Patients with active inflammatory bowel disease (IBD) often require immunosuppressive therapy to achieve and maintain remission; however, the impact of these medications on influenza risk and the severity of influenza-related complications remains inadequately characterized.

Methods

Using the TriNetX U.S. Analytics Network, adults (≥ 18 years) with Crohn’s disease or ulcerative colitis during the 2022–2023 influenza season were identified. Patients were stratified by disease activity into two cohorts: (1) active IBD, defined by elevated inflammatory markers, initiation of corticosteroids or a new biologic or small-molecule agent, or documented IBD-related symptoms or complications within the prior six months; and (2) inactive IBD, defined by the absence of these features and no recent immunosuppressive therapy. Propensity score matching (1:1) was used to balance baseline characteristics, and Cox proportional hazards models were applied to estimate hazard ratios for influenza-related outcomes.

Results

After propensity score matching, each group had 22,784 patients. The incidence of influenza diagnosis was significantly higher in the active IBD group (HR 1.41; 95% CI 1.30–1.52).
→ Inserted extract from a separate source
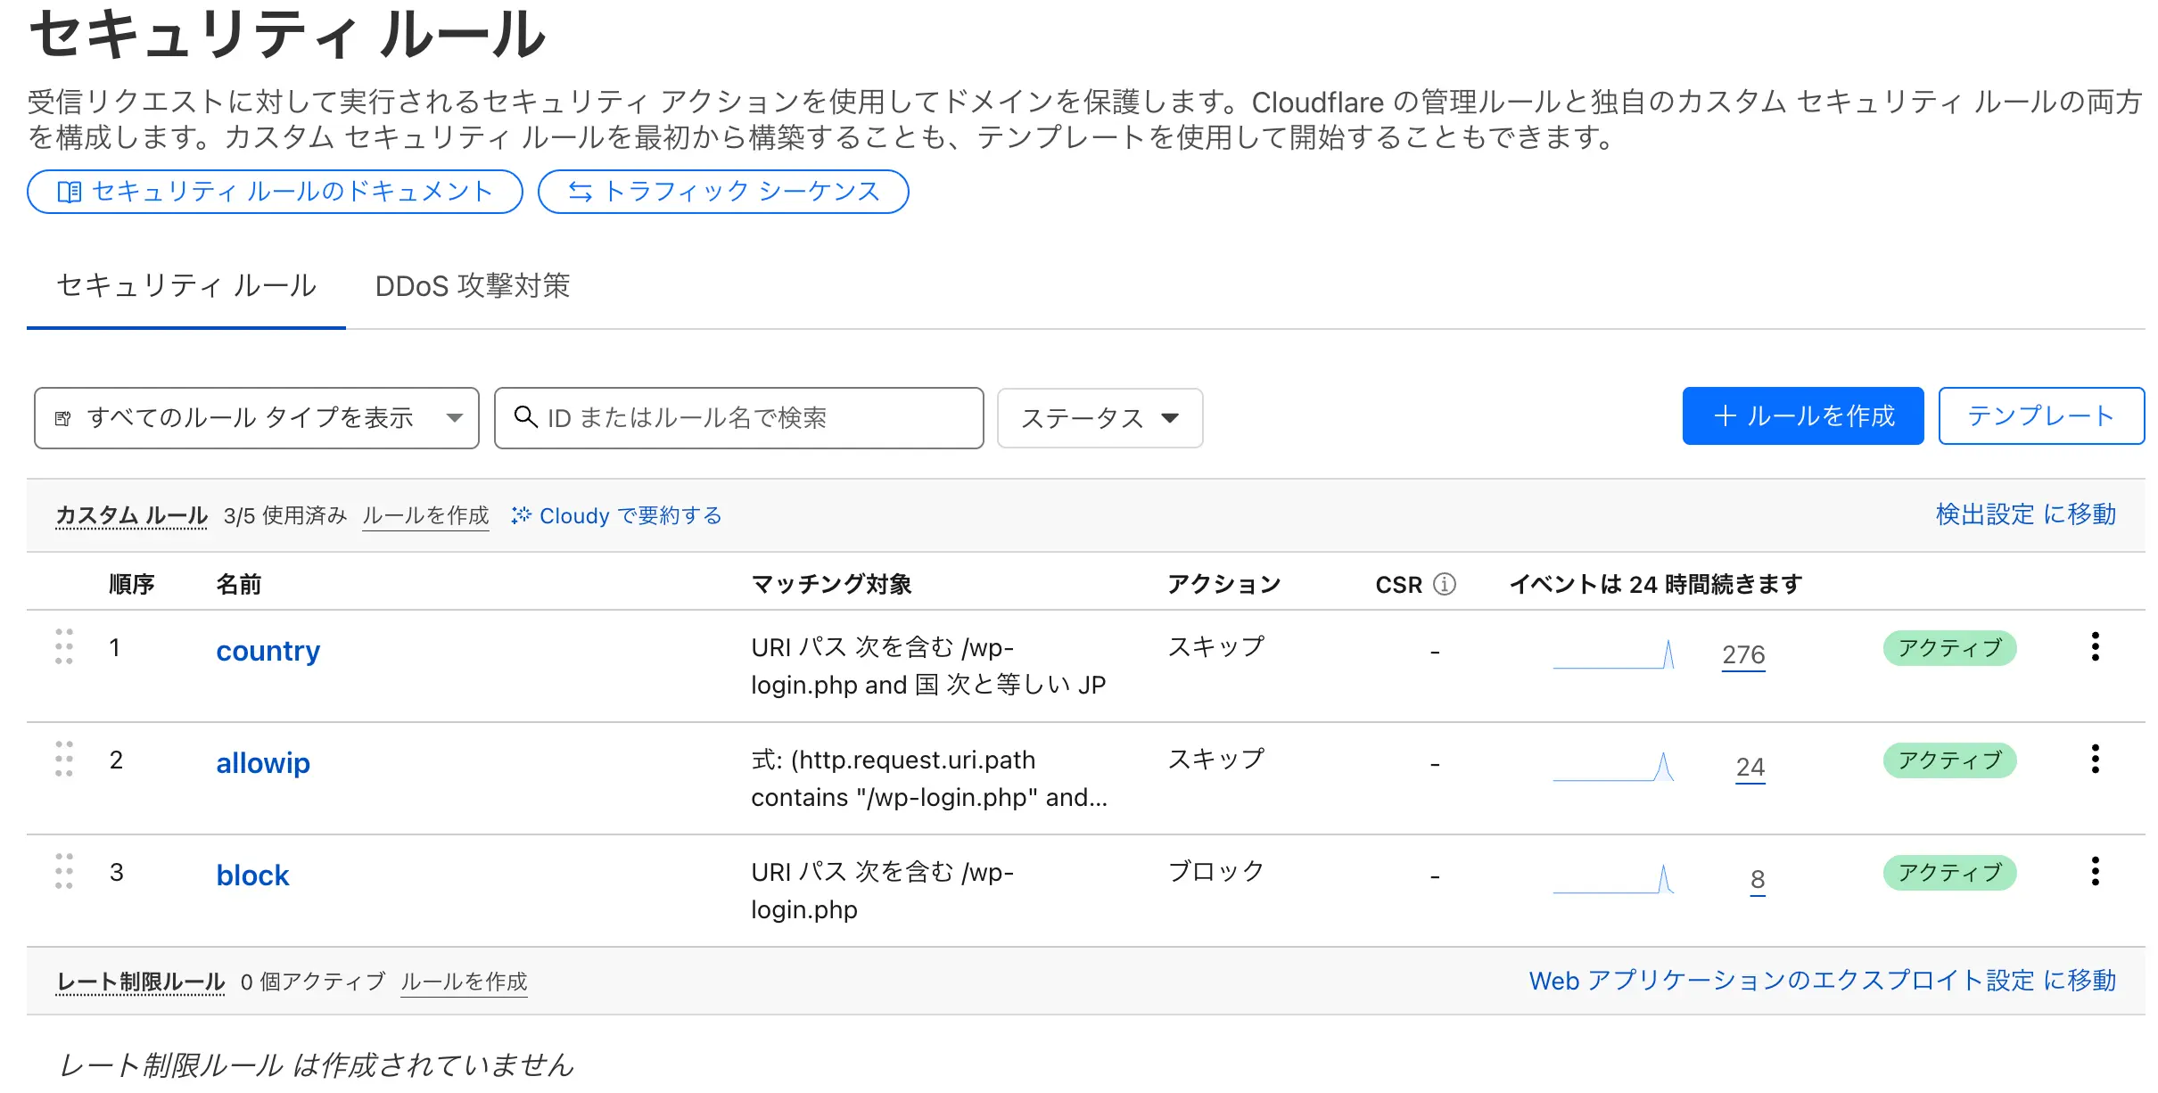This screenshot has height=1093, width=2158.
Task: Click the drag handle for allowip rule
Action: (63, 760)
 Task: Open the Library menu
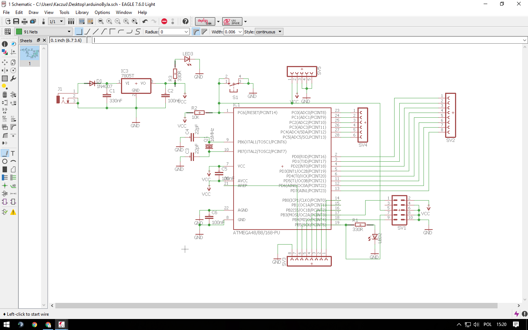[82, 12]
Hospitalization rates were also increased (HR 2.05; 95% CI 1.89–2.23), as were influenza-related complications (HR 1.36; 95% CI 1.23–1.51). ICU admissions (HR 1.51; 95% CI 1.33–1.72) and mechanical ventilation (HR 1.68; 95% CI 1.32–2.13) were both more frequent in the active IBD group. Use of antiviral medications was higher among patients with active IBD (HR 1.60; 95% CI 1.22–2.10), and overall mortality was modestly increased (HR 1.17; 95% CI 1.02–1.35). Subgroup analysis revealed the highest risk among patients on corticosteroids, followed by JAK inhibitors and anti–IL-23 agents.

Conclusion

Patients with active IBD had more severe influenza-related outcomes compared with those with inactive IBD. Improving vaccine uptake and prompt evaluation of upper respiratory symptoms during influenza seasons are key to reducing influenza-related risks in immunosuppressed patients with IBD.